_Exercise tasks_:
1) Reproduce, word for word, the stretch of the Quetta bombing report below from "It is saddening" through "by their spokespeople.".
2) From the Quetta bombing report below, list every building or property that the report says was levelled or damaged by the explosives.

_Source extract_:
▬▬▬▬▬▬▬▬▬▬

When the dust settled, limbs could be seen strewn across the scene. The panic and helpless hysteria of the victims was making the situation far more difficult to confront.

Referring to the horrifying scene, Nayal a local journalist termed Saturday’s terrorist attack an ongoing “systematic extermination of Hazaras” that has continued for the past 12 years in Pakistan. Initially, 84 Hazaras were reported to have been killed; but local journalists are now reporting that 27 more Hazaras have allegedly disappeared due to the explosion. He also added that 17 amongst them were students under the age of 16 who were at school when the attack took place. Reportedly, the 1000 kilograms of explosives had thoroughly levelled the four double-story markets, along with the English Language Centre and a private school. The demolished walls, windows and doors of approximately 300 shops and 30 houses further added the overall accumulated damage.

After the January 10, 2013 blast, Kirani Road was put on high security alert as it is the only road which leads to Hazara Town. Everyone, including the Hazaras would have to go through scrutiny by the FC personnel to enter Hazara Town. He raised a question asking how a water-tanker laden with 1000 kilograms of explosives went undetected by the FC check post on Kirani Road, which killed a 100 innocent Hazara Shia and injured 200, permanently disabling most of them, a mystery that needs to be resolved as quickly as possible by higher authorities.

As usual, the banned Lashkar-e-Jhangvi (LeJ) accepted responsibility for Saturday’s deadly bomb blast in Quetta and vowed to continue its anti-Shia operations despite the governor’s rule or even if the military takes control of Balochistan. Earlier, on the 11th of January 2013, Lashkar-e-Jhangvi, in its press statement warned the Hazaras of more attacks saying: “God willing now the LeJ will conduct similar attacks in 2013. The enemies [Hazaras] will not find ways to leave Balochistan [alive]”.

Law enforcement agencies despite knowing the threat posed by LeJ to the lives of Hazaras, did not make special security arrangements to avoid the many fatalities and innumerable injuries and left the terrorists to exercise full impunity and commit this massacre.

It is saddening to say that the Hazaras, after every blast, rush to the killing site, collect their dead bodies, most of the time in pieces, wash them carefully, put them in a clean shroud, bring their dead to the road and start a peaceful protest for justice, to let the civilized world hear of the horrible life they have faced for the last 12 years. While on the other hand, world leaders, including Ban Ki-moon despite being aware of the stark situation had clichéd condemnations read out by their spokespeople.

▬▬▬▬▬▬▬▬▬▬

_Supplied records_:

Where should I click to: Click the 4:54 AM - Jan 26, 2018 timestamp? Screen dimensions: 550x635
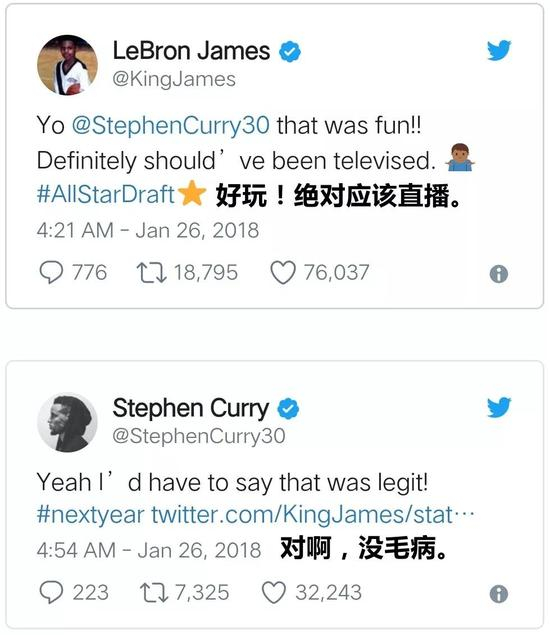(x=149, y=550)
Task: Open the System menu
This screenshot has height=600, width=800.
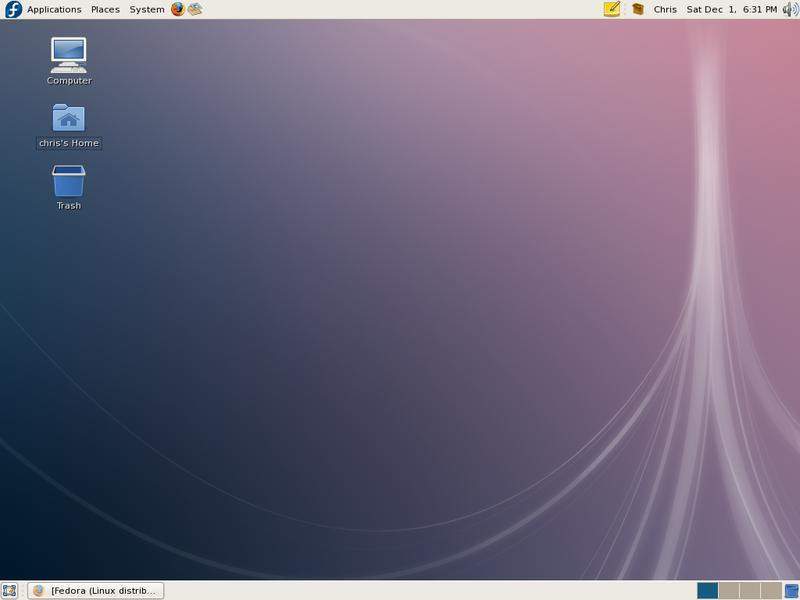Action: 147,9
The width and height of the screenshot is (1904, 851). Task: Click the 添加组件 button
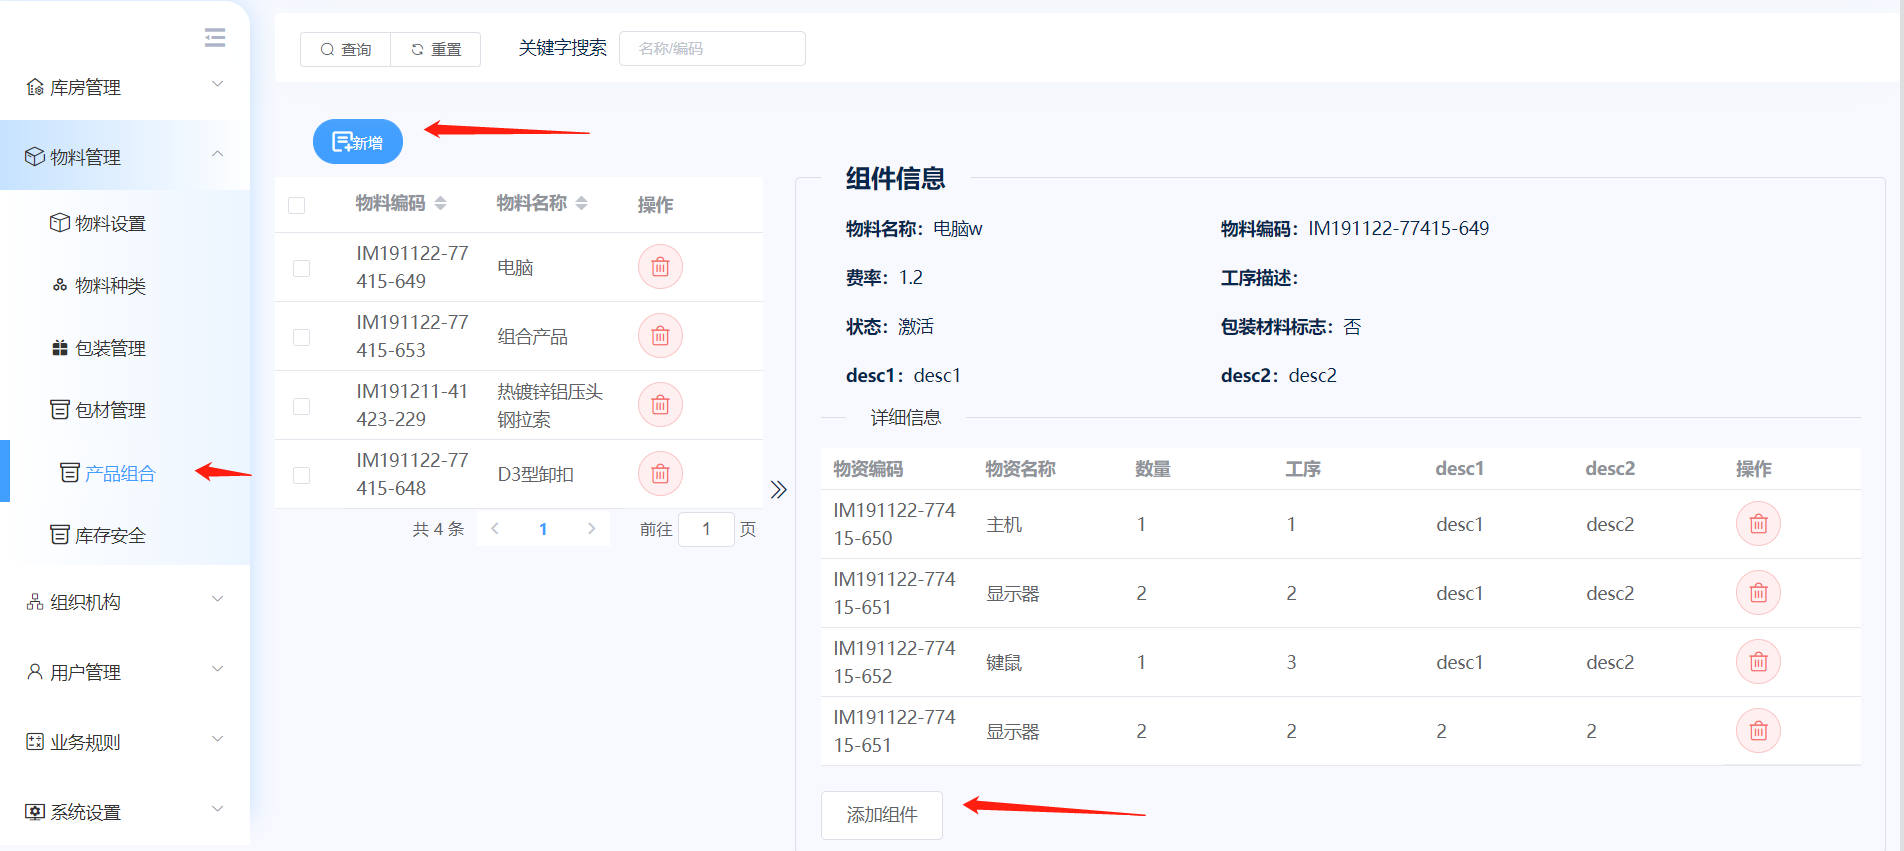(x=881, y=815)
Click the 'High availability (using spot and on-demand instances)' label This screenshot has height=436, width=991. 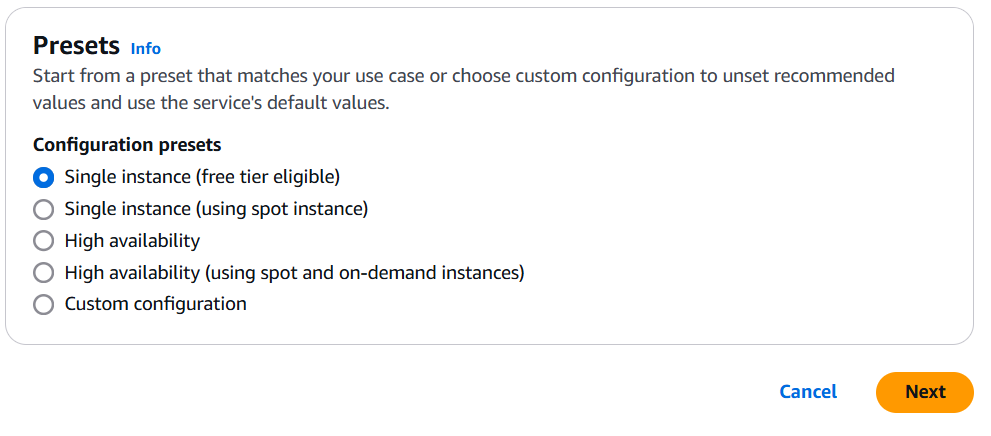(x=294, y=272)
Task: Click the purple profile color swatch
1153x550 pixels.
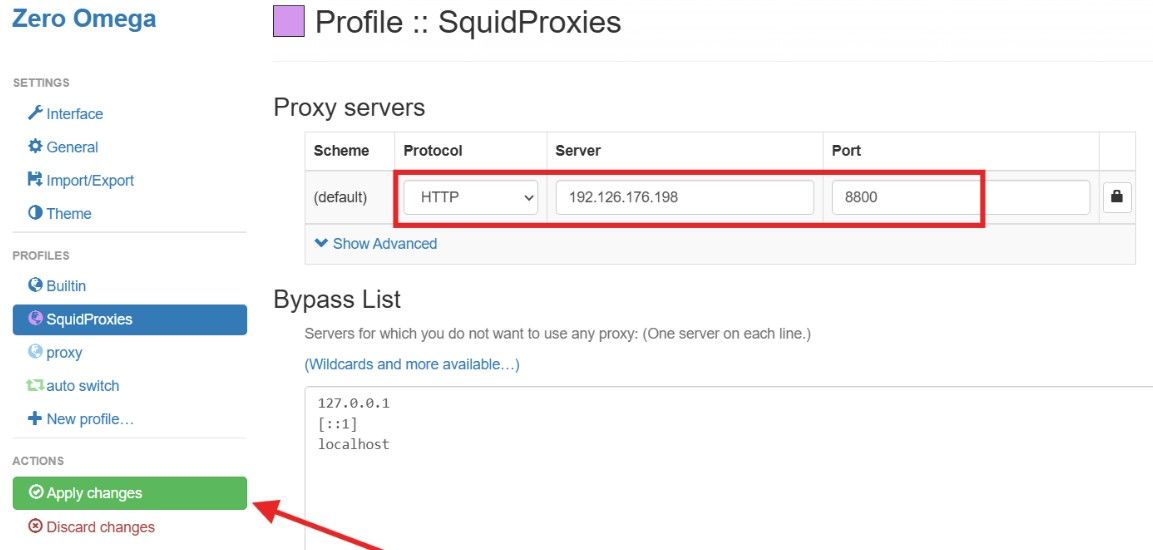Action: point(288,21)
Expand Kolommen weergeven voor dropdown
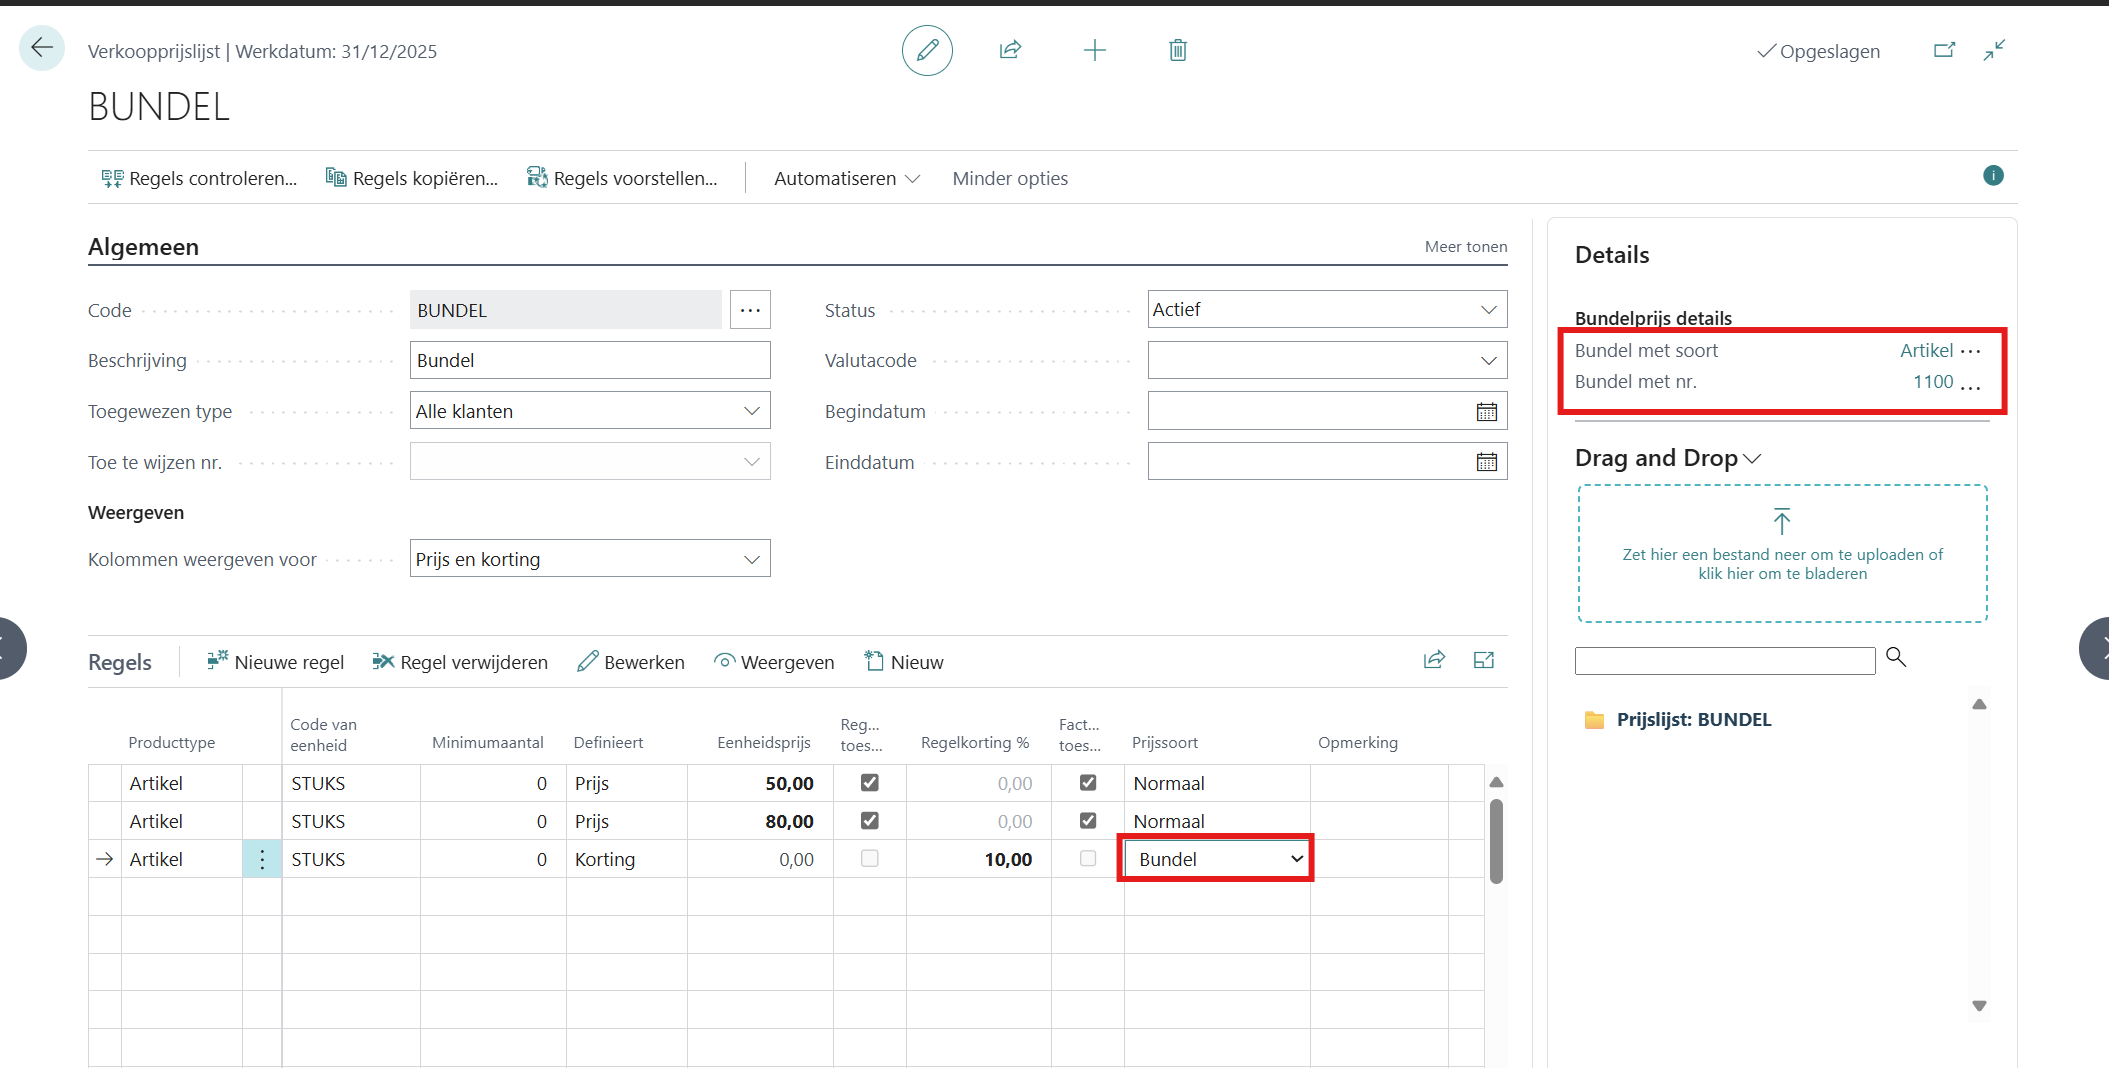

▬▬▬▬▬▬▬▬▬▬

_Responses by item number_:
1)
It is saddening to say that the Hazaras, after every blast, rush to the killing site, collect their dead bodies, most of the time in pieces, wash them carefully, put them in a clean shroud, bring their dead to the road and start a peaceful protest for justice, to let the civilized world hear of the horrible life they have faced for the last 12 years. While on the other hand, world leaders, including Ban Ki-moon despite being aware of the stark situation had clichéd condemnations read out by their spokespeople.

2)
- the four double-story markets
- the English Language Centre
- a private school
- approximately 300 shops
- 30 houses